Could I have AS? I have no idea!

First, some background. I am a 45yr old female. In my mid 20's I started experiencing excruciating knee pain in my left knee, to the point where driving became an issue. Eventually I had keyhole surgery to investigate but the results were inconclusive, leaving me with no idea of what could have caused the pain. Post surgery, the constant pain eventually subsided but has always been present periodically. I have thought little of it and got on with my life as I now had three young children. My left elbow has always given me problems when bending and stretching it, which is notable when carryinga bag (e g.) with the arm extended. I have always been extra sensitive to light. In 2019 I had an exceptionally stressful year and in early 2020, when things personally had calmed down),I began noticing that my body was constantly aching..... all day, every day. It felt like the aches one may experience after doing heavy exercise two days previous. Initially, I put it down to a bad pillow (not bed though as we had not long upgraded to an expensive orthopaedic mattress), and thought symptoms would improve, but the aches were constantly there. It was akin to flu, where the ache penetrated right into the bones. I contacted my GP and explained my symptoms (although this was early in the pandemic so I never actually SAW a doctor), and he sent me for a blood test, which highlighted an elevated level of rheumatoid factor. This was referred to a rheumatologist, but the levels of RF were deemed too low for them to see me and the Dr 'diagnosed' me with fibromyalgia, despite having NEVER even seeing me. He offered me pain relief but at the time, the pain was there constantly, but not at the point where it was unbearable and I want to avoid medication for as long as possible. I last spoke to the Dr in September 2020.

The pain continued, some days worse than others, but it always seemed more pronounced when in bed, either in the evenings or upon walking during the night, and then again in the morning. I put this down to being still and calm and my mind having a chance to focus on the pain rather than usual daily tasks. Strangely, during the day I seemed to almost 'forget'about the pain (unless I had to bend down or get up from a kneeling position). In September 2020 I started a new job that requires me to be on my feet and 'on the go' all day. I did not, and still don't, have any issues about doing this job and, like I say, my pain doesn't affect me at all whilst I am working.
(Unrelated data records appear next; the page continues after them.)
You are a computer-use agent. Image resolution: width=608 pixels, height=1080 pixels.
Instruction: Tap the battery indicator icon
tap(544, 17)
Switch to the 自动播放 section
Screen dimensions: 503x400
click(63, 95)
However, when I get home and sit for my dinner, it feels like my body stiffens and my lower back and legs seize up and the most intense wave of fatigue hits me. My ankles become stiff and when I stand I walk like a 90 year old for a few steps until things loosen off. If I sit for prolonged periods, that is me done for the night, but if I continue 'doing things', I seem to be fine up to the point where I stop. In bed, every night, if watching television, I have to lay propped up on pillows (as you do) with my fist supporting the lumbar region of my back, and constantly stretch out my legs to relieve the aches. When getting to sleep, it takes time to find a comfortable position as when I am curled up, my back wants to uncurl, and when I am layed flat, it wants to curl and stretch out. I wake up almost nightly between 3 -4am, and have the same problem trying to get comfortable enough again to fall asleep. Sometimes I do and sometimes I just doze until morning.

Whilst the aches have been a constant for several years now, I'm not sure exactly when my back started becoming such an issue, as it has appeared to creep up on me, but I would have to say around 5 or so months now.

Again, I attributed this new back pain as a consequence of being on my feet all day at work, but the longer it has persisted, and is getting more pronounced, I don't think it is.

There is a lot of family history of autoimmune diseases in the maternal side of my family, with my sister, mum, aunts and grandmother all suffering from a wide variety, from lupus to MS to hypothyroidism to fibromyalgia, so genetically, I am now than likely to suffer from something.

This back pain perplexed me for a while and I definitely had these symptoms before I'd ever heard of AS, in fact I only read about it this week and the symptoms describing the back pain describe my experience implicitly.

So I guess I'm answering my own question really. I have scoured the Internet to look for how sufferers feel in the early stages and can't really find anything that helps as everyone talks about their 'journey'with AS and focus on more established stages of the disease and managing it. IF I have it, I am at an early stage and would really appreciate some insight from others about your early experiences, what you did about it, what responses you received and what to discuss with the Dr. I know that early diagnosis can make a huge difference in managing symptoms and would ideally like early intervention to allow the progression, but HOW to do this with my fibro 'diagnosis'.

Sorry for the long one, but felt I needed to include as much info as possible. Whilst the pain has been around for a long time, this is a new possibility for my diagnosis and I am keen for advice from those who are living with AS.